La Taverna del Capitano di Massa Lubrense è famosa ma non come dovrebbe esserlo; il ristorante Pinocchio di Borgomanero e quel piccolo splendore di posto ruspante che è il ristorante Edelweiss a Viceno nella sconosciuta provincia di Verbania.
Ha degli amici tra gli chef?
Il critico è solo e deve essere solo. Con qualcuno ci sentiamo ma ho paura di approfondire l'amicizia perché priva della libertà di giudizio.
Un peccato di gola inconfessabile?
Non è un vero peccato di gola ma è sicuramente un piatto curioso: in alta montagna ho mangiato la marmotta, era in brasato cotta molto a lungo. E' un animaletto dal muso simpatico ma pochi sanno che è molto feroce.
Nel tempo libero cosa fa?
Non ho quasi mai tempo libero e poi sono molto pigro. Mi piace leggere e magari guardo alcuni programmi in tv che mi piacciono come CSI e Doctor House. Ma il mio vero divertimento è leggere i giornali anche in vacanza: 7 o 8 quotidiani al giorno e cliccare il sito di Dagospia.
Domanda di riserva: la televisione. Come va Melaverde?
Simo alla decima edizione. Sono passati un po' di anni. Il programma è partito il 20 settembre del 1998, io sono arrivato dopo qualche settimana e all'epoca la rete mandava in onda un film che riempiva il buco di mezzogiorno e non superava il 2 per cento di share. Piano piano abbiamo rosicchiato sempre di più e ora siamo arrivati al 13 per cento con un milione e 800mila telespettatori. Cifre da capogiro che raggiungono punte del 22 per cento. Il pubblico ama questa trasmissione e ci guarda anche a Ferragosto.
Lei e la sua troupe molto spesso siete dalle parti di Mantova e provincia.

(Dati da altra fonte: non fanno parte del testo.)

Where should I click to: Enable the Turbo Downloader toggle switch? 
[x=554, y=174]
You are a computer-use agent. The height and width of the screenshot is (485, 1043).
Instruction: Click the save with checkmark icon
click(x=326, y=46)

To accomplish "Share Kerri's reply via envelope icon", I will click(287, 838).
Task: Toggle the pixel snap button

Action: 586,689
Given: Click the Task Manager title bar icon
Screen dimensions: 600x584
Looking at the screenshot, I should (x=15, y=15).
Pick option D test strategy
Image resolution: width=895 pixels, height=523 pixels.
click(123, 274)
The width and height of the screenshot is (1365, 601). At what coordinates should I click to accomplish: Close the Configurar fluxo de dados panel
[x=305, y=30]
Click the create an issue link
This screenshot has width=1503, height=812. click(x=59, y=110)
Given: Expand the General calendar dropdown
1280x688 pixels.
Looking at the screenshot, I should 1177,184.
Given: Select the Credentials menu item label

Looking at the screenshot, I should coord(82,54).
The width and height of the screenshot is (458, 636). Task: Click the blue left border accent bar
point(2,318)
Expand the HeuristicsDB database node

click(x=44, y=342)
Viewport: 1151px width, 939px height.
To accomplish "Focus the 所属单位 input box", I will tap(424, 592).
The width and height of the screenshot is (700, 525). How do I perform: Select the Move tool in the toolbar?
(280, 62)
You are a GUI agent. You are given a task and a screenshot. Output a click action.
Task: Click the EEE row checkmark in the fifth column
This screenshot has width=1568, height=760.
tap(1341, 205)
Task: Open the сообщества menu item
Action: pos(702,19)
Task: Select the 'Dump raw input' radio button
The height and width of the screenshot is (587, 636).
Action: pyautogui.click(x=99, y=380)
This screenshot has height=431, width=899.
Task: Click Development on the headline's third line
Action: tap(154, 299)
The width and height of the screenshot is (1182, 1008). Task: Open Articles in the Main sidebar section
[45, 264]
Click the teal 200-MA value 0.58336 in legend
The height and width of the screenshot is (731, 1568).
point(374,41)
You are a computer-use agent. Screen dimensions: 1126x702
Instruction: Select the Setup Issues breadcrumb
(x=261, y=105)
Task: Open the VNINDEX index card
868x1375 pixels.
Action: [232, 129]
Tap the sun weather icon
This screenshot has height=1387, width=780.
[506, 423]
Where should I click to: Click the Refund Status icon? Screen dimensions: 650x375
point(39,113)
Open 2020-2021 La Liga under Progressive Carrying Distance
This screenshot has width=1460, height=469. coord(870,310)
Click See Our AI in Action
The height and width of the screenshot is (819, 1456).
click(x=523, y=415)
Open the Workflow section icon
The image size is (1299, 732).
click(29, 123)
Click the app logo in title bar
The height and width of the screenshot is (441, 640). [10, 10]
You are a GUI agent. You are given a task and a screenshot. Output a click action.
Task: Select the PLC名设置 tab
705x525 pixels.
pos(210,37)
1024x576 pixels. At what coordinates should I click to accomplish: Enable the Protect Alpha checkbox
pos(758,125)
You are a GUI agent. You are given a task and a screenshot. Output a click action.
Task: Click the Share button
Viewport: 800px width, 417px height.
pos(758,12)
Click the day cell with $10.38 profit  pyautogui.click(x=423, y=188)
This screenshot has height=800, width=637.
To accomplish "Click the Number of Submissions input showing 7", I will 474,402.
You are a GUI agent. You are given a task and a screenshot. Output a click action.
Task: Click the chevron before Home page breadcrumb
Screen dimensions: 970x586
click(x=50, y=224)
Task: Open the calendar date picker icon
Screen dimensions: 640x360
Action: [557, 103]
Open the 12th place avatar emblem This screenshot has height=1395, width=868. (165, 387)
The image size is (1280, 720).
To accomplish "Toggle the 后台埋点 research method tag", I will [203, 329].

E' una delle capitali della gastronomia e la patria dell'allevamento suino di qualità. Le cosce di questi maiali servono per preparare i prosciutti migliori, il salame profumato di aglio e tante altre leccornie. Una nota di merito va al direttore, Romano Gandossi che grazie anche al suo amore per la buona cucina, ci riserva sempre uno spazio per Melaverde sulla Voce di Mantova. La stampa locale parlando di noi ci porta tanti telespettatori.
E' una bella soddisfazione.
Quando sono in giro mi capitano delle cose bellissime. Ho delle dimostrazioni d'affetto inaspettate. Qualche settimana fa, per la Fiera Nazionale del Fungo Porcino, mi sono arrampicato fino ad Albareto in provincia di Parma e sono stato accolto dal Paese a braccia aperte: le vie erano tappezzate di cartelli rossi, gialli e verdi con scritto "Benvenuta Melaverde". Succede solo al Giro d' Italia. E' significativo del piacere che diamo al pubblico, raccontando realtà anche meno conosciute. La trasmissione, contrariamente a quello che si pensa, non è affatto di gastronomia.